Multi-Color Room temperature phosphorescent Silicon-Nanodot-Based nanocomposites with silane tuning and applications to 5D information encryption

Abstract

Multi-color phosphorescent materials have received considerable attention owing to their wide range of applications. However, a standardized strategy for producing tunable phosphorescent colors has rarely been developed. Herein, we report the preparation of ingeniously designed silicon-nanodot-based nanocomposite materials with multi-color afterglows (cyan, yellow, orange and red) using a simple hydrothermal method that involves combining silane, dyes and urea. Notably, the silane formed silicon nanodots in situ by participating in the hot-melt recrystallization process of urea, accompanied by the formation of new covalent and hydrogen bonds.

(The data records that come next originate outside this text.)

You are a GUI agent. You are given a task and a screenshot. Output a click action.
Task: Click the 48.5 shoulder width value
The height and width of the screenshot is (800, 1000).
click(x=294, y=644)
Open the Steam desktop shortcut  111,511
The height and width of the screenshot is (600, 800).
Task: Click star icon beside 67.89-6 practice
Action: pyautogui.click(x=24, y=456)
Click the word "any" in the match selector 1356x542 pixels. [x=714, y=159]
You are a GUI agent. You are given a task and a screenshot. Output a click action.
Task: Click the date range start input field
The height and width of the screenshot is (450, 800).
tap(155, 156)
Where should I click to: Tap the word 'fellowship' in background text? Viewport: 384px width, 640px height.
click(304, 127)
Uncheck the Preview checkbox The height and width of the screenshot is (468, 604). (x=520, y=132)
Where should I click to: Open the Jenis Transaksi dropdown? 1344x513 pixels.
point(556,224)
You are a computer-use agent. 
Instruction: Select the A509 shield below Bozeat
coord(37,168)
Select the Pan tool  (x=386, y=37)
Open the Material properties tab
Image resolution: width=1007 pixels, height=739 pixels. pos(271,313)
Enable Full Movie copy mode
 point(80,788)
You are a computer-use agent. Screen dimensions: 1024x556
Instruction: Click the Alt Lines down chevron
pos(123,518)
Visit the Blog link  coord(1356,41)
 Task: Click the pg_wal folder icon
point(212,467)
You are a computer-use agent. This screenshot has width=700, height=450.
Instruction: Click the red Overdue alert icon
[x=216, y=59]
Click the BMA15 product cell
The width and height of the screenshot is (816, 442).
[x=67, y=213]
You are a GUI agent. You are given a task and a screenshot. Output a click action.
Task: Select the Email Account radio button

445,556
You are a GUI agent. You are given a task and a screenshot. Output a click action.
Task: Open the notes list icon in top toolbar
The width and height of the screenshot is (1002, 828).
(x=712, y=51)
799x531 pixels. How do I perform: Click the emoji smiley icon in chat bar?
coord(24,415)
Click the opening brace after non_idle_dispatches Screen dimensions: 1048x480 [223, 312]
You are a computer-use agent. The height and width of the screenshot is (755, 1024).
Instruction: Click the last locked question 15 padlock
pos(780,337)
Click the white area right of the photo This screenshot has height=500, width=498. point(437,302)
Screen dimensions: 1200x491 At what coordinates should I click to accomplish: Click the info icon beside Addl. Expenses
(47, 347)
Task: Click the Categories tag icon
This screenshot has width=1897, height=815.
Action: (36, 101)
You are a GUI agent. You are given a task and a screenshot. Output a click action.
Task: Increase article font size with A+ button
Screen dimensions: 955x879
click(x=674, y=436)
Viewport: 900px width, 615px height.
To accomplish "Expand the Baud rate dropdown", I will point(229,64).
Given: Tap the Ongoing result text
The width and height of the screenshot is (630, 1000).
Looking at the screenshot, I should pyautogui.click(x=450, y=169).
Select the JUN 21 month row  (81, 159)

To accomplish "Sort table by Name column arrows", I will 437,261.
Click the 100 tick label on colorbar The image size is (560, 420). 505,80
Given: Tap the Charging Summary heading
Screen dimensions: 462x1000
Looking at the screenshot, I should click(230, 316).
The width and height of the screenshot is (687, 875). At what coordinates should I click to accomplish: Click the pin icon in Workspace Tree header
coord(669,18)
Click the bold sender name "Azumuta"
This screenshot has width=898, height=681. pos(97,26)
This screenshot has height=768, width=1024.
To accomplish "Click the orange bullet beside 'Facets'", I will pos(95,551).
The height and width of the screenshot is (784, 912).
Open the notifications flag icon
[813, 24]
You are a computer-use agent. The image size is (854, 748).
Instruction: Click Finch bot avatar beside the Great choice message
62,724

These nanodots become immobilized in the rigid network structure formed during urea recrystallization to deliver highly efficient phosphorescence. More impressively, orange and red afterglow materials were successfully synthesized based on the phosphorescence Förster resonance energy transfer principle. These properties led to the establishment of the information security systems using single-, multiple-, and 5D information encryption methods. Given the universality of this method, this standardized strategy not only highlights the potential of constructing multifunctional phosphorescent materials from silane, but also provides a novel design principle for the synthesis of full-color afterglow materials.